Dataset records:
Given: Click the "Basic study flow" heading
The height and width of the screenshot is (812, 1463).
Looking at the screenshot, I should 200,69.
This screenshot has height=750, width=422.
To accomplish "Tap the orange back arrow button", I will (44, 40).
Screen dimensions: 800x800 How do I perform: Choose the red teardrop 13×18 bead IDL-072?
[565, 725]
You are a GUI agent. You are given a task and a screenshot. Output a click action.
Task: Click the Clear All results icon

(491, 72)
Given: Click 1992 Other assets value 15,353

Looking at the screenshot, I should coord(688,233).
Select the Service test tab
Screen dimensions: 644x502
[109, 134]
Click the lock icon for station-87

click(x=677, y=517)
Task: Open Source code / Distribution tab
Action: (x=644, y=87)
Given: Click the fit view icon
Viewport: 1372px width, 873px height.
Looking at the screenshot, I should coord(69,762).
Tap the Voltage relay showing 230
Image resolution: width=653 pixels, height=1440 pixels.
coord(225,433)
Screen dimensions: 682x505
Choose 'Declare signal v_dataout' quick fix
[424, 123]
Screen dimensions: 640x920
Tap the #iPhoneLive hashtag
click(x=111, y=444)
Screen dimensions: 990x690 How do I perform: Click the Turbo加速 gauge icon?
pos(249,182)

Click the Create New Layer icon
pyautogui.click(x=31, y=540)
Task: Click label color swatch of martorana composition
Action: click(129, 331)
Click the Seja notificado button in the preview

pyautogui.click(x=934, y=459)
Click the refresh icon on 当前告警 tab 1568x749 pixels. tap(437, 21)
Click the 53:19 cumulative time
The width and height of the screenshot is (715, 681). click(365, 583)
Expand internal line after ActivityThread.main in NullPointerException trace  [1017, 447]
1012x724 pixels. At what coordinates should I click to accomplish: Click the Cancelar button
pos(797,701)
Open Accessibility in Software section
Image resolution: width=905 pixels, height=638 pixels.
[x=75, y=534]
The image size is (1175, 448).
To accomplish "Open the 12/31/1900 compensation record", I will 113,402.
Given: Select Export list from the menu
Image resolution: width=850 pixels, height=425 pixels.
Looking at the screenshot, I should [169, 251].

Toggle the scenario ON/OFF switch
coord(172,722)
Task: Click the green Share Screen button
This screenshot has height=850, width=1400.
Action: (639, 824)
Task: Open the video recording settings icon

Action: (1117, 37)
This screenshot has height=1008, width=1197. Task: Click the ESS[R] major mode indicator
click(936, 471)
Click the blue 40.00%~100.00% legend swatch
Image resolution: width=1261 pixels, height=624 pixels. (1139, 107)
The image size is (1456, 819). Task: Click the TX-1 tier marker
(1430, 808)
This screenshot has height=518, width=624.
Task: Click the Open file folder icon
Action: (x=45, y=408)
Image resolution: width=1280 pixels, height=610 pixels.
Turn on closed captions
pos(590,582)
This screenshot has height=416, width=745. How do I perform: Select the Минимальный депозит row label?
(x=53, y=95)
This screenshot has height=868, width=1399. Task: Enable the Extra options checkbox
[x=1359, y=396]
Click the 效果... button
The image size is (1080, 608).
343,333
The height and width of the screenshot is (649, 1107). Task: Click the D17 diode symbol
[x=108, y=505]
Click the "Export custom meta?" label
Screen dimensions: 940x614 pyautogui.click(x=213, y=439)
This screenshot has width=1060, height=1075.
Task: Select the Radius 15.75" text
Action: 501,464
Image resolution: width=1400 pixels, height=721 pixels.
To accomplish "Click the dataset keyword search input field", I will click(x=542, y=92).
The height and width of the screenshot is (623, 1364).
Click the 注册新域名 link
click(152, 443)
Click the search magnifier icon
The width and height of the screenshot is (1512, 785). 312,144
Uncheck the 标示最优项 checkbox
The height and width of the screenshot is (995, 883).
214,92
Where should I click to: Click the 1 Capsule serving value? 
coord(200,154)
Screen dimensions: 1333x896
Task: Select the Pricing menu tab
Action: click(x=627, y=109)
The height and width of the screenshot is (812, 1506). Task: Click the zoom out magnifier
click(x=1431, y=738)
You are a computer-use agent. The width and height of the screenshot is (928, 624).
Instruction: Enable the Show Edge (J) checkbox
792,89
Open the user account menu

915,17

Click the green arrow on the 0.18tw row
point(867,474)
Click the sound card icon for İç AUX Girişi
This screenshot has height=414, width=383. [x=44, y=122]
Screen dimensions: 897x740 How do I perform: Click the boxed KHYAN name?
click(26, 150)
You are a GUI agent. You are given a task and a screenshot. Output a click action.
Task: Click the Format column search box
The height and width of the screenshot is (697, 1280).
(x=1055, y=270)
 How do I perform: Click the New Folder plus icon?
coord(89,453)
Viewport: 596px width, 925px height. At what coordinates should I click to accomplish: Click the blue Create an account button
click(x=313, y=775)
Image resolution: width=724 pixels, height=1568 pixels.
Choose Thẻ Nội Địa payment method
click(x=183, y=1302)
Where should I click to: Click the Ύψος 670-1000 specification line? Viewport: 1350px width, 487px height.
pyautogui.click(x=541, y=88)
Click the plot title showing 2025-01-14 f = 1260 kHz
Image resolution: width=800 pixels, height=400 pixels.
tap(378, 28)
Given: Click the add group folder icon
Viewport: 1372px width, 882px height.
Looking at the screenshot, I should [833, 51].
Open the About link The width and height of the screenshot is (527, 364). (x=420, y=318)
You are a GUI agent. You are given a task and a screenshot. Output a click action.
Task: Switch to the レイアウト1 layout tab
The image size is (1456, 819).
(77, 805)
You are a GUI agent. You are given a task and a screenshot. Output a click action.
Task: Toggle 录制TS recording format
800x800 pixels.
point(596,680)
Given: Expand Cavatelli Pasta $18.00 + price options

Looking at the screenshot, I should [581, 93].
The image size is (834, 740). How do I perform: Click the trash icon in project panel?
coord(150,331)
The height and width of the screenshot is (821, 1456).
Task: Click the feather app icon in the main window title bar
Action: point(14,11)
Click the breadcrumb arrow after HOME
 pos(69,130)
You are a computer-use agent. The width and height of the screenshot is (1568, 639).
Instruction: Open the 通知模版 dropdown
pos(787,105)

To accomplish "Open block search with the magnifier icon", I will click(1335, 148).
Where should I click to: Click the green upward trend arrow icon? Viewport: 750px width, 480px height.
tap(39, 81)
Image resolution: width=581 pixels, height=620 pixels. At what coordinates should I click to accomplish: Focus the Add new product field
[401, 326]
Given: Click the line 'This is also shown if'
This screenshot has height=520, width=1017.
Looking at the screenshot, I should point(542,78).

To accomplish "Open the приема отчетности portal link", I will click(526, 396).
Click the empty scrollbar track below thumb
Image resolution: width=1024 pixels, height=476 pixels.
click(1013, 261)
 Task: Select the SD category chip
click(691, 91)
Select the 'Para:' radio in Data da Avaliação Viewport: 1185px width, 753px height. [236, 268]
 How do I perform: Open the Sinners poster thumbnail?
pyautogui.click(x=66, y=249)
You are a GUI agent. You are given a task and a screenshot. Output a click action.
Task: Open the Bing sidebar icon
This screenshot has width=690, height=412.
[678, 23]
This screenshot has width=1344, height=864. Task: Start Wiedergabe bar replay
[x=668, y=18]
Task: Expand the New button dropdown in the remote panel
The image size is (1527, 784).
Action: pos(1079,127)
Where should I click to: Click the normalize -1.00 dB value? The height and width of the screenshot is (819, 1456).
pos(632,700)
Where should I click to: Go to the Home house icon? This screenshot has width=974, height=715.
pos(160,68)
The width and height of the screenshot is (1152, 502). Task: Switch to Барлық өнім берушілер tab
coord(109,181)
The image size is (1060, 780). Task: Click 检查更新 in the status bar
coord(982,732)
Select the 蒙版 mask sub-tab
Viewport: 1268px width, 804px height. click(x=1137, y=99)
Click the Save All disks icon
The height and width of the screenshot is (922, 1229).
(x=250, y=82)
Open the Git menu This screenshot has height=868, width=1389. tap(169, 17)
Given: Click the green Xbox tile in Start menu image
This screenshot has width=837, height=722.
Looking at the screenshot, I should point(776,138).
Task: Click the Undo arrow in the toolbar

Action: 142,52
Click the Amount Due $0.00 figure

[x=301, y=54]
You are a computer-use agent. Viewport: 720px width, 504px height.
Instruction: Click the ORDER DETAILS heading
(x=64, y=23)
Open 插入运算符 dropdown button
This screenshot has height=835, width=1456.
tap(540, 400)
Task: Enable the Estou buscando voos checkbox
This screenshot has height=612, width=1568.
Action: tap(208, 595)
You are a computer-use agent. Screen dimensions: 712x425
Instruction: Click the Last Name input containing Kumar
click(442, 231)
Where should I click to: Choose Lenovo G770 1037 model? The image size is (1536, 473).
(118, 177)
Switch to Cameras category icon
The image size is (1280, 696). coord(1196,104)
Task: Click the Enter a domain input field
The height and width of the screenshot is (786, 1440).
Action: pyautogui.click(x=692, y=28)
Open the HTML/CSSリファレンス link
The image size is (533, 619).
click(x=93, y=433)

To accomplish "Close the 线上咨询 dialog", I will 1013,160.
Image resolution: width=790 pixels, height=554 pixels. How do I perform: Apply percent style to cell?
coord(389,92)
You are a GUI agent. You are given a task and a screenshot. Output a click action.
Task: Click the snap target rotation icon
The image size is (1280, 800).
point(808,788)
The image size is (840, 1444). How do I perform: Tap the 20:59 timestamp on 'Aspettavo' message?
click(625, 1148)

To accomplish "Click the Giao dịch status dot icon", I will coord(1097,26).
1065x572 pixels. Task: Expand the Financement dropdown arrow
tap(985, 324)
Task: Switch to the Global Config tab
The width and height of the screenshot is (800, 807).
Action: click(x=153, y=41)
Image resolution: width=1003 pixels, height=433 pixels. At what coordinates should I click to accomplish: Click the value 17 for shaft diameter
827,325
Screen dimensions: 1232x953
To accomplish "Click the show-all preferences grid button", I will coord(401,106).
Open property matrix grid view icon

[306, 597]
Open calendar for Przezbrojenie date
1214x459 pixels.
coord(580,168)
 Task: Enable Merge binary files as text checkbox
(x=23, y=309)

What this task involves:
Which lines of the data above contain the word "Expand"? Show each one in full.

Worked answer:
Expand internal line after ActivityThread.main in NullPointerException trace  [1017, 447]
Given: Expand Cavatelli Pasta $18.00 + price options
Task: Expand the New button dropdown in the remote panel
1065x572 pixels. Task: Expand the Financement dropdown arrow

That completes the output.